Thursday, October 20, 2005

GOAL! Propaganda film for the US

(soccer drama)
GSC and TGV circuits
Time: 121 mins
Rating: * * ½

THE best part of this movie is the opening scene where we see some deft footwork by a young Mexican kid. After that, this rags-to-riches story of footballer Santiago Munez becomes a cliche-ridden effort which has little to excite diehard football fans.

Yes, we have cameo appearances by soccer legends, David Beckham, Zinadine Zidane and Raul and Alan Shearer but these are merely walk-on roles. Blink and you may miss them. Goal! is planned as the first of a trilogy on Munez’s career. It is partly funded by FIFA in a bid to promote the sport in the US.

Kuno Becker (right)

Part Two will see Munez being transferred to Real Madrid and the final segment will have him starring in the World Cup (where the BIG question is whether he plays for Mexico, his country of birth, or for the US, where he grew up in).

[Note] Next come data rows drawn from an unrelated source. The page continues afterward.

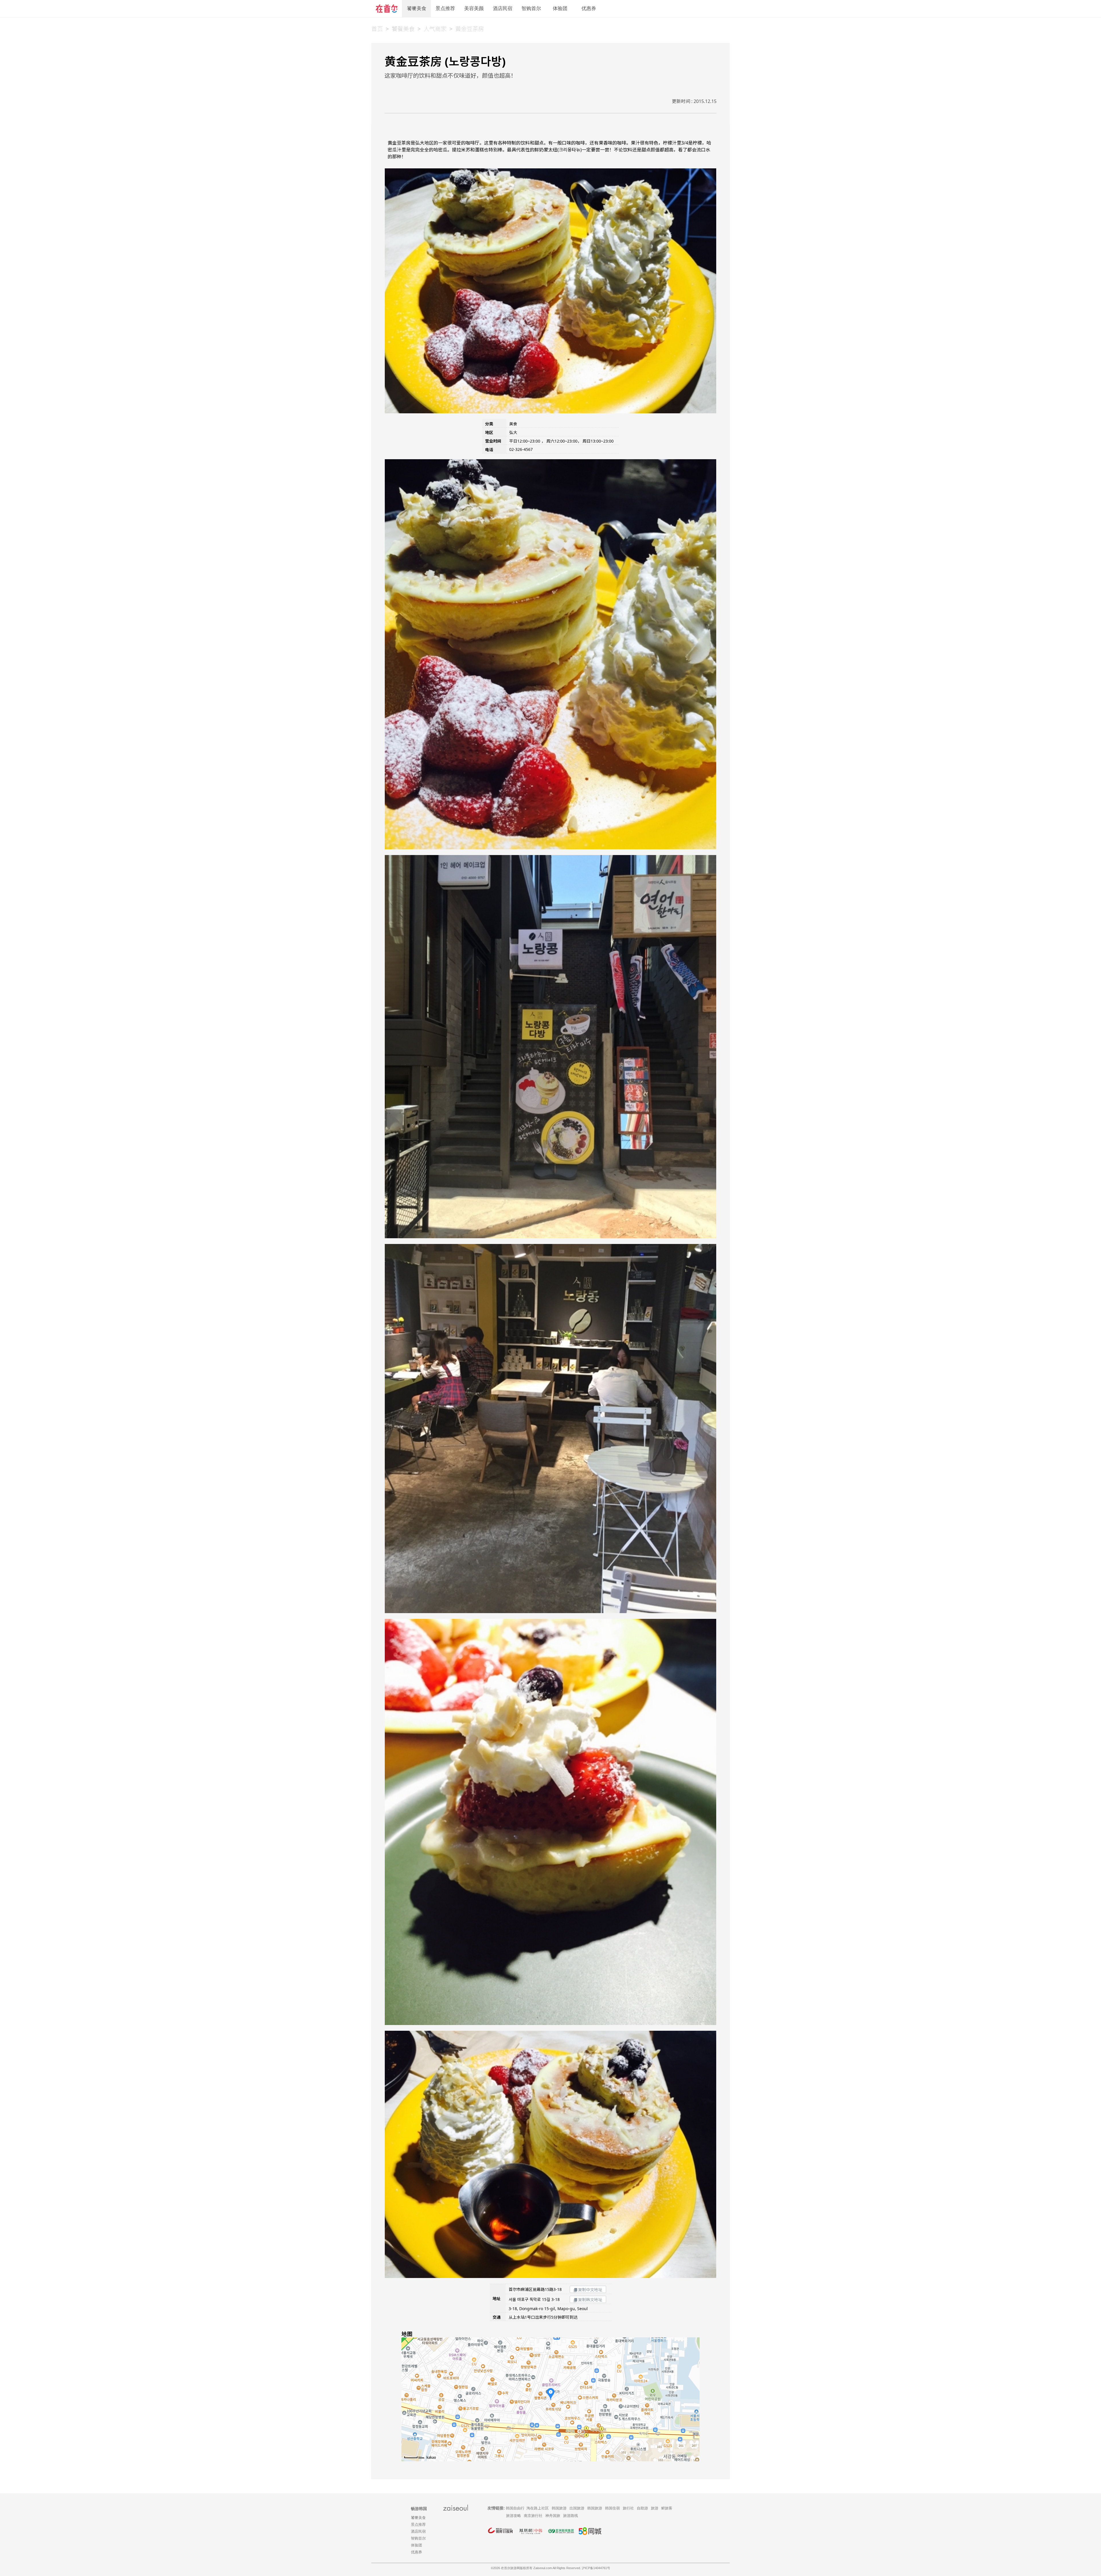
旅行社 (628, 2508)
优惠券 (588, 8)
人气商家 (434, 29)
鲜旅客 (666, 2508)
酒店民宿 (502, 8)
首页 (377, 29)
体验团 (560, 8)
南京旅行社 (533, 2515)
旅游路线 (570, 2515)
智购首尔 (531, 8)
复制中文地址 (590, 2289)
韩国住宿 (612, 2508)
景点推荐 (445, 8)
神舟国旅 (552, 2515)
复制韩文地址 (590, 2299)
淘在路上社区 (537, 2508)
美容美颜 (474, 8)
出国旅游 (576, 2508)
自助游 (642, 2508)
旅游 (654, 2508)
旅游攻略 (513, 2515)
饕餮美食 (416, 8)
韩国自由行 (515, 2508)
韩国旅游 (559, 2508)
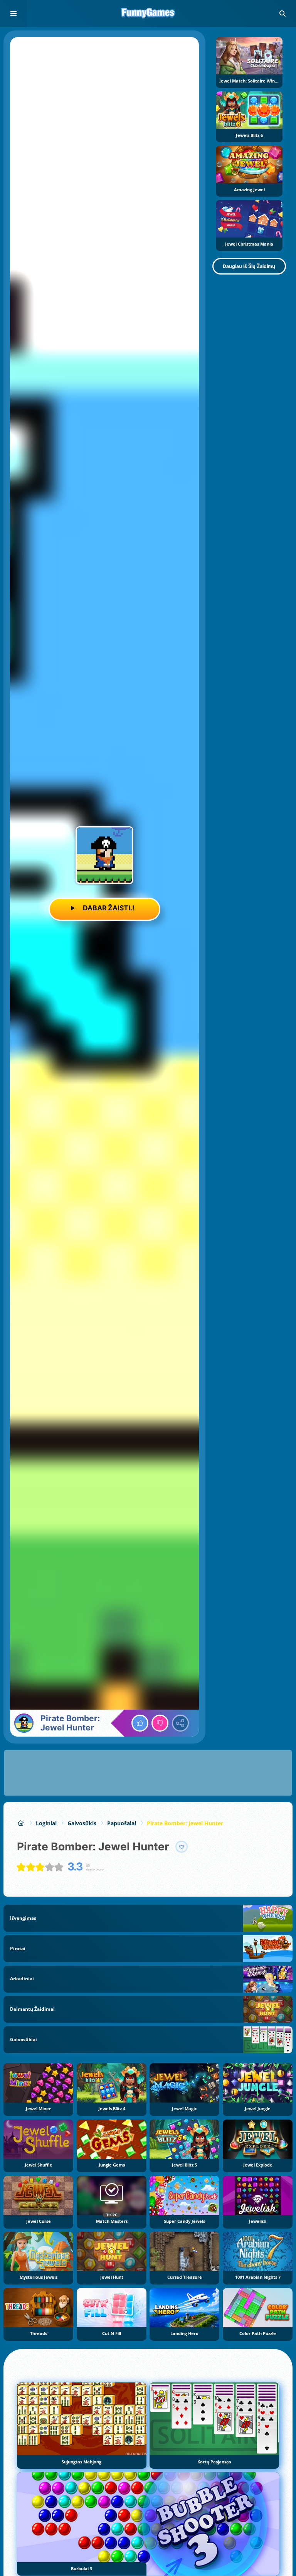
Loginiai (46, 1823)
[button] (282, 13)
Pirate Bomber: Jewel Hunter (185, 1823)
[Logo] (148, 13)
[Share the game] (180, 1723)
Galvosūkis (81, 1823)
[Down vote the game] (159, 1723)
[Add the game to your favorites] (181, 1847)
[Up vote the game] (139, 1723)
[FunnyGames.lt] (21, 1823)
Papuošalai (121, 1823)
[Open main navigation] (13, 13)
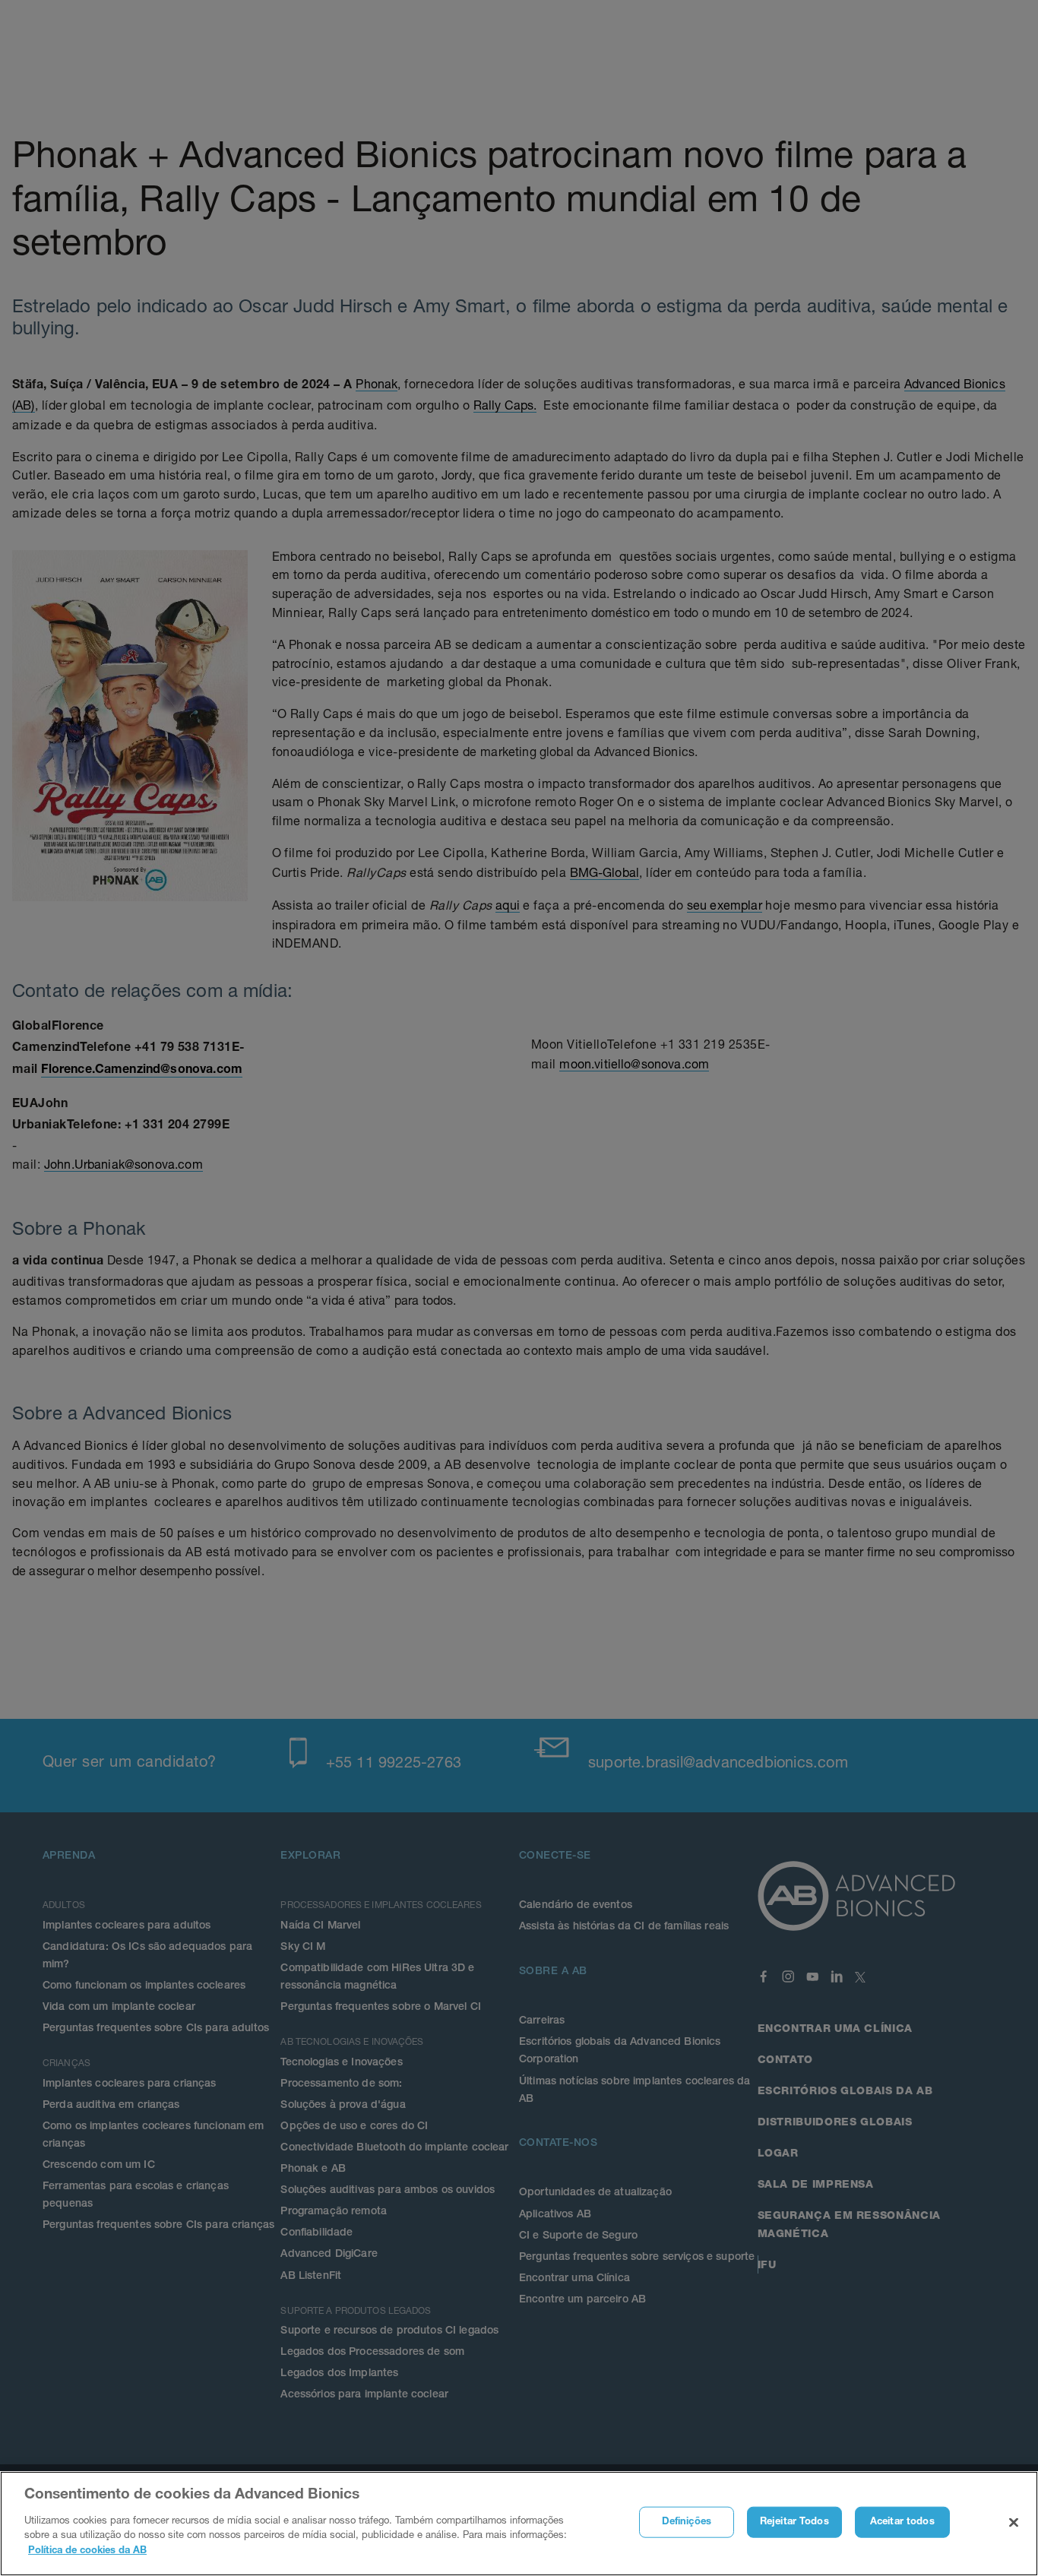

We can only hope that the next instalments will score points more than this one...

As a boy, Santiago is passionate about football. Like most fans, he has posters and football stuff in his room in a shanty in Mexico. He even risks getting caught by the border guards when he retrieves his precious football while his family steal across to California.

In the US, Munez (Kuno Becker) helps out in his father’s pool-cleaning business and has little time for football. However, he is spotted by a talent scout (Stephen Dillane as Glen Foy) who offers to help him get a try-out for Newcastle United in England.

From here, the fairy tale mode kicks in. Papa (Tony Plana) objects to his fanciful thoughts of becoming a football star, but good ole grandma helps out. In Newcastle, Munez faces a series of ups and downs before he gets to play on the reserve team. The ups includes meeting a pretty nurse named Roz (Anna Friel) whom he manages to date, and getting on the good side of German coach Erik Dornhelm (Marcel Iures).

The ‘downs’ are his asthma problem and a lack of sparkle in his performance. To tug at our heartstrings, there is a subplot about his estrange relationship with his father which gives the story its emotional anchor.

Undoubtedly, lead star Becker gives a good account of himself although most of the action on the field are played by a double. Lending strong support is Alessandro Nivola (as superstar footie Gavin Harris) whose ‘sexploits’ reminds us of George Best’s.

Danny Cannon’s textbook-style directing offers nothing impressive. Also, the pub sequences, where American drinkers gather to watch soccer matches, look rather ‘alien’ and phoney.
As a kick-off to the trilogy, we had expected more nifty football action. And at least a few exciting goals.